◆ **EXERCISE INSTRUCTIONS**
When you reach a picture, skip it, and retype every line below exactly.

◆ **Entries taken from a collection**
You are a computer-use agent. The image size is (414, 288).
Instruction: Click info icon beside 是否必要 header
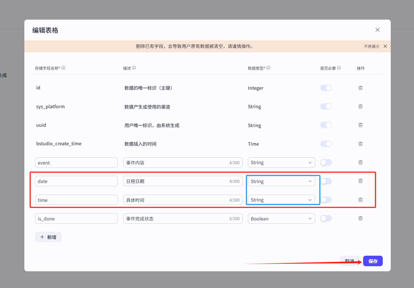coord(339,68)
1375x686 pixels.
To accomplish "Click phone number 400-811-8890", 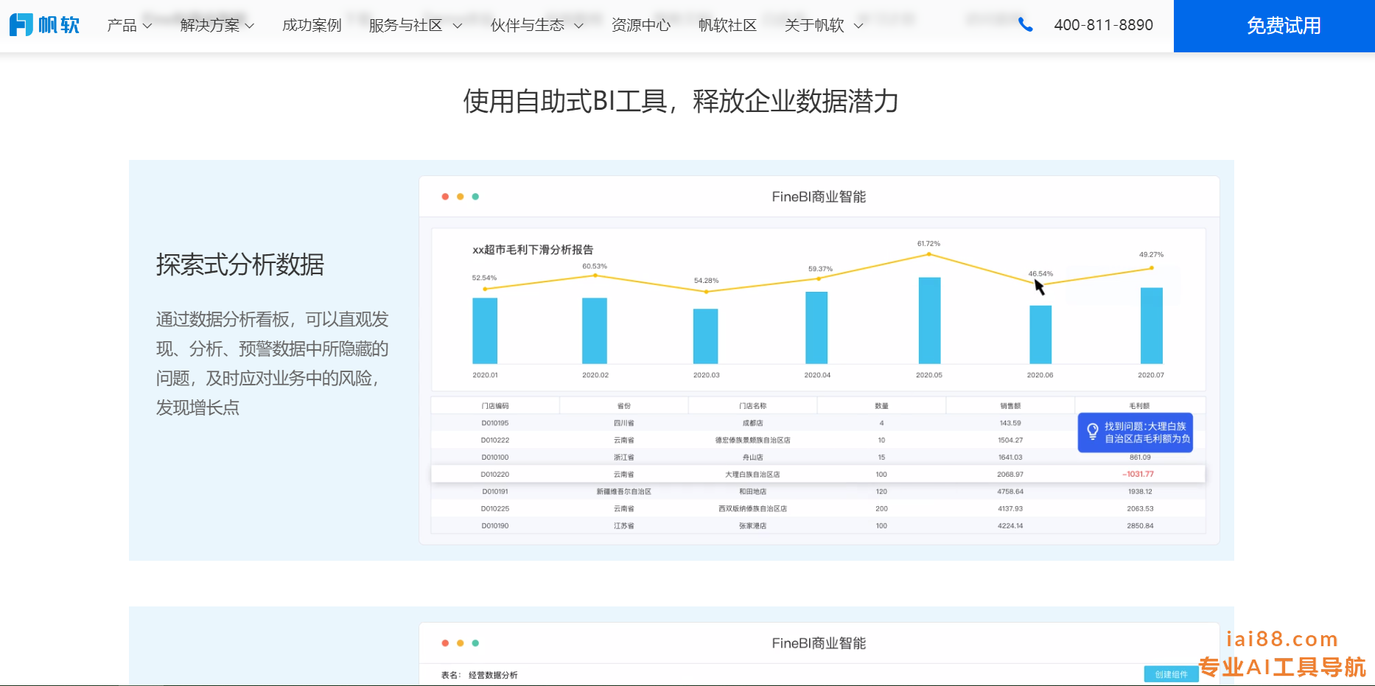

◆ **ANSWER BOX**
You are a computer-use agent. The image size is (414, 288).
Instruction: Click info icon beside 是否必要 header
coord(339,68)
1375x686 pixels.
To accomplish "Click phone number 400-811-8890", 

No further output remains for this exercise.